Instructions.
1. Using the passage on female genital mutilation, decide whether each statement agrees with it: (a) Obama visited Kenya in 2015; (b) Kenyans received Obama's speech poorly; (c) FGM/C is described as medically necessary. For each, answer yes or no and quote the deciding words.
2. Carry on the passage on female genital mutilation from its final sentence.

Page extract.
[Start of section]

President Obama touched upon the very issue of traditions which hinder girls, with consequences that affect entire communities and countries, when he visited Kenya in 2015. He described how every country and culture has unique traditions that help define that country, “but just because something is part of your past doesn’t make it right; it doesn’t mean it defines your future…Treating women as second-class citizens is a bad tradition: it holds you back. There’s…no reason that young girls should suffer genital mutilation [21].” Obama’s speech met with approval among Kenyans, as many Africans wish to end the practice of FGM/C [22]. Many Africans welcome and participate in the international scrutiny of this practice. In past years, per Amnesty International, “There was... reluctance to impose universal values on what was widely perceived to be a cultural tradition [which] contributed to the collective identity of the communities who practiced it [2].” Over time, with globalization, people of different nations, cultures, and religions have become part of a worldwide community and have come to know more about one another. Per writer William Wishard, “Wherever we come from, from now on, we are ‘one people’ with one destiny [23].” With globalization comes shared human responsibility for the wellbeing of all inhabitants of planet earth. Since FGM/C is not medically necessary, carries risks, and jeopardizes human rights, it is imperative for all countries including Africa to decry the procedure.

[End of section]

Entries provided.

[Start of section]

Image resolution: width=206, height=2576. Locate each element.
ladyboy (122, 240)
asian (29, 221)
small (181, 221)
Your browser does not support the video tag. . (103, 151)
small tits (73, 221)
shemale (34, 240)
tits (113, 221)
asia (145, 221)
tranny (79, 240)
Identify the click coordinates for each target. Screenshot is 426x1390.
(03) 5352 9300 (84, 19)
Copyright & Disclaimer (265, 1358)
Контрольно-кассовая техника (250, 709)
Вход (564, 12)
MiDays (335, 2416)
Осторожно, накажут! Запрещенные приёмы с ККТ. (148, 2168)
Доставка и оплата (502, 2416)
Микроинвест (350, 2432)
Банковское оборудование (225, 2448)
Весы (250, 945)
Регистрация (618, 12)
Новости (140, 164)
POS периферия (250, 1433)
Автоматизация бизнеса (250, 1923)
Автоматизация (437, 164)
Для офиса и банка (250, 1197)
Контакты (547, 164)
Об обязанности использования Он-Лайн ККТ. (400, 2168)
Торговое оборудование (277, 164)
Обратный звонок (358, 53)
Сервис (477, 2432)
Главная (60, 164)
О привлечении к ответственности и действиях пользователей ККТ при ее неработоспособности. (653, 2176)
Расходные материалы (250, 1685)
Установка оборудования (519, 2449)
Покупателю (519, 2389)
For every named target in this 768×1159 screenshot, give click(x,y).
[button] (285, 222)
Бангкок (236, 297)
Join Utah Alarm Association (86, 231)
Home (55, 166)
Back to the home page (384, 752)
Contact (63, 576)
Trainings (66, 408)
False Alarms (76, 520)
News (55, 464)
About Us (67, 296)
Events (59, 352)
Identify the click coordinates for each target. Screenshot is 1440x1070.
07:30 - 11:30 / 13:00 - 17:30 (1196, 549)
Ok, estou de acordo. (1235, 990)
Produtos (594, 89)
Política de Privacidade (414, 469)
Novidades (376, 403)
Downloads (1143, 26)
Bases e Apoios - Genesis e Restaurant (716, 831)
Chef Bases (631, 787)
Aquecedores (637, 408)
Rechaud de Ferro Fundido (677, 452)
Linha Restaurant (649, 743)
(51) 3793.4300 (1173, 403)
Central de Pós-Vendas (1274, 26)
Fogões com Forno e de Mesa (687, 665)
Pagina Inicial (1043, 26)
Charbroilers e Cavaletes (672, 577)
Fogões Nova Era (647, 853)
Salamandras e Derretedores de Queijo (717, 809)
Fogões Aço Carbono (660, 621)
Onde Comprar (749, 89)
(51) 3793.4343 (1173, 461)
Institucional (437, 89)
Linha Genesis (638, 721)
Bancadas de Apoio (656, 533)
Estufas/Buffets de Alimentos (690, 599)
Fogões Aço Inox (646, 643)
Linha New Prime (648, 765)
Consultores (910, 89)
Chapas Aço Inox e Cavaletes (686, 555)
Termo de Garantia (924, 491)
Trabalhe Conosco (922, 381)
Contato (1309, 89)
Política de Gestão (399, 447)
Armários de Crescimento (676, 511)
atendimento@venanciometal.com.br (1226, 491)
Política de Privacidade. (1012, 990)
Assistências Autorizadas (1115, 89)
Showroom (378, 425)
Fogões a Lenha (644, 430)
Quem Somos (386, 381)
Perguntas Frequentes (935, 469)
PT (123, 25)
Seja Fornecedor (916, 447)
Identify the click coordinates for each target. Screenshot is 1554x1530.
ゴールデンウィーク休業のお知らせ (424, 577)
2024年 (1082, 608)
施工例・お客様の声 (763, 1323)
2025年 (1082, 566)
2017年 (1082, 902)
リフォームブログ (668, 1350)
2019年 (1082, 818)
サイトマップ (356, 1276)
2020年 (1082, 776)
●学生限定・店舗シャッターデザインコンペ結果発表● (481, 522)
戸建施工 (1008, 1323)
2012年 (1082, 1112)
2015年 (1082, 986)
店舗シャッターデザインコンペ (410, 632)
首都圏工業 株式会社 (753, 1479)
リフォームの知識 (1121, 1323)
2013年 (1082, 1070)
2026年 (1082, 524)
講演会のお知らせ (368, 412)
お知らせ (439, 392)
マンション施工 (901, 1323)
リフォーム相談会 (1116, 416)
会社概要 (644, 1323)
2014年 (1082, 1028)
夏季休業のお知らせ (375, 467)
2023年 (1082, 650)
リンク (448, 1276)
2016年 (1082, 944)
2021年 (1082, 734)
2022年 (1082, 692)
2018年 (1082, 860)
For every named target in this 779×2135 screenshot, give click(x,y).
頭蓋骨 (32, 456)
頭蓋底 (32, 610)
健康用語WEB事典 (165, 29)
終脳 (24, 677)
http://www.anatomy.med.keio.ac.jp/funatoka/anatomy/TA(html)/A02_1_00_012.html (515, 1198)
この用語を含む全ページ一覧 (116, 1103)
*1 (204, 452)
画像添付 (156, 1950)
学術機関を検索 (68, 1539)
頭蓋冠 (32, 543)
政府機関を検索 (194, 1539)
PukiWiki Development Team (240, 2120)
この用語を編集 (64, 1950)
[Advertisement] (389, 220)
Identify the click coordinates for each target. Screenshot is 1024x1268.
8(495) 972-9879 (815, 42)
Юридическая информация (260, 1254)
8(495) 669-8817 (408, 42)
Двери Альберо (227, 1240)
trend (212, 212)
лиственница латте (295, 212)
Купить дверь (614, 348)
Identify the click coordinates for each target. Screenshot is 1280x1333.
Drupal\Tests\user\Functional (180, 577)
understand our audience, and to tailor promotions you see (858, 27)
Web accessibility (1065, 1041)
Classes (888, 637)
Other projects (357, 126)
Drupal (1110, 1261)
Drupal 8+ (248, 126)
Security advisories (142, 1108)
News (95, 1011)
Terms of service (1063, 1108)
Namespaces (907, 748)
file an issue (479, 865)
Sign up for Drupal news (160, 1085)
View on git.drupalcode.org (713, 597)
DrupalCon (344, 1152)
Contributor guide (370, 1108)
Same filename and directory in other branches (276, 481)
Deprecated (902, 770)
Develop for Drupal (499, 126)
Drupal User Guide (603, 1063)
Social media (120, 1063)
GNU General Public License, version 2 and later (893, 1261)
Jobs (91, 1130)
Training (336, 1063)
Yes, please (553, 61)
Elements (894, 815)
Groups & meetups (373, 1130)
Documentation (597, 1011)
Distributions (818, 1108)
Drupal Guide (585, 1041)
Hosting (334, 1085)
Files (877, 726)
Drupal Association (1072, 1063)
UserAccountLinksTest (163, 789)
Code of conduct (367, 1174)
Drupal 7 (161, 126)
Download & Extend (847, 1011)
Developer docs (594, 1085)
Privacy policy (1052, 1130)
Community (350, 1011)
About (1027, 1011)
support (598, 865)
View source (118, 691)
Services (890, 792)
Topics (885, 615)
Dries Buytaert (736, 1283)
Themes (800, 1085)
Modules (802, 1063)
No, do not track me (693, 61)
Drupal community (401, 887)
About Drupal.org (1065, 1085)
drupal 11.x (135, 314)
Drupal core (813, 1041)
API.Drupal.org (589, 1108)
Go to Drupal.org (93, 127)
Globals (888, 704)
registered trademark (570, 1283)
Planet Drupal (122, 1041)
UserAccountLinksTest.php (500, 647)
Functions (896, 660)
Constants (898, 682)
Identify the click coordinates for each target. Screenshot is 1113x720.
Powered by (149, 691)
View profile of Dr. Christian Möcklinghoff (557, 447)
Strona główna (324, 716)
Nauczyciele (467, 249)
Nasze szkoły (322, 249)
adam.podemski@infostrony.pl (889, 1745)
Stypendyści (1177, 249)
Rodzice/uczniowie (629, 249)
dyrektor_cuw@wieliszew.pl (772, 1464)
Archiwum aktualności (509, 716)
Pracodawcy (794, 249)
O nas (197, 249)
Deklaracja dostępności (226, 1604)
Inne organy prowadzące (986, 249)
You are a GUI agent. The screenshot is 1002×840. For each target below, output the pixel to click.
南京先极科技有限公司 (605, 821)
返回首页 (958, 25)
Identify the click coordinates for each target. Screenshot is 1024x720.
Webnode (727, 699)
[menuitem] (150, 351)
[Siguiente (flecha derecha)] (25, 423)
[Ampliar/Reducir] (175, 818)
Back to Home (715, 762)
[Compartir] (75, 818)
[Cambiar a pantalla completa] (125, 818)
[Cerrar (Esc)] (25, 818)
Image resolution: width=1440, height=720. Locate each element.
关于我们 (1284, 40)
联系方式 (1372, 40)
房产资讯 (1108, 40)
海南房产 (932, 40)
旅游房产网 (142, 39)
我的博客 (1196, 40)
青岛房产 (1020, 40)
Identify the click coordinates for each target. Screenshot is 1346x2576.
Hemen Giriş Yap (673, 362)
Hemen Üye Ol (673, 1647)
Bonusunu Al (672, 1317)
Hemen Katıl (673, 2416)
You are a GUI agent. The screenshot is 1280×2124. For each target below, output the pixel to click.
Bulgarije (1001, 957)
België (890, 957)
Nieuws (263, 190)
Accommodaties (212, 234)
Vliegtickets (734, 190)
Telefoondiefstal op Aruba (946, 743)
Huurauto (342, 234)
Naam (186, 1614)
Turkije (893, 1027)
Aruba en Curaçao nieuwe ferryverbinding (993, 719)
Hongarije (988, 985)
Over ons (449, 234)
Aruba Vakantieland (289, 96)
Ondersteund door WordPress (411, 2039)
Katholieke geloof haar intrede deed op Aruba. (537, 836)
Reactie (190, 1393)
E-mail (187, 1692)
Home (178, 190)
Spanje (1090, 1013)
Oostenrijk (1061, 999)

[End of section]

Solved problems.
1.
(a) Yes: "when he visited Kenya in 2015"
(b) No: "Obama’s speech met with approval among Kenyans"
(c) No: "Since FGM/C is not medically necessary"

2.
Organizations working to eradicate FGM/C must be infinitely patient as they are constantly reminded of how deeply ingrained this procedure is in many African communities. Obama’s message is challenging to disseminate, a rate-limiting factor to eliminating FGM/C. “His speech will not reach the grassroots,” said Eshete from the Population Media Center-Ethiopia. “People do not have access to TV and will not hear the message for a change in attitudes….There are people still doing it in hiding [21].” The shift away from FGM/C will only be possible with persistent international efforts to fund and encourage culturally sensitive, comprehensive, and consistent programs within communities in Africa. The hope is that as communities come together to abandon the practice, individuals will no longer have to question whether they will be disadvantaged by remaining uncut, and eventually the practice of FGM/C will become obsolete.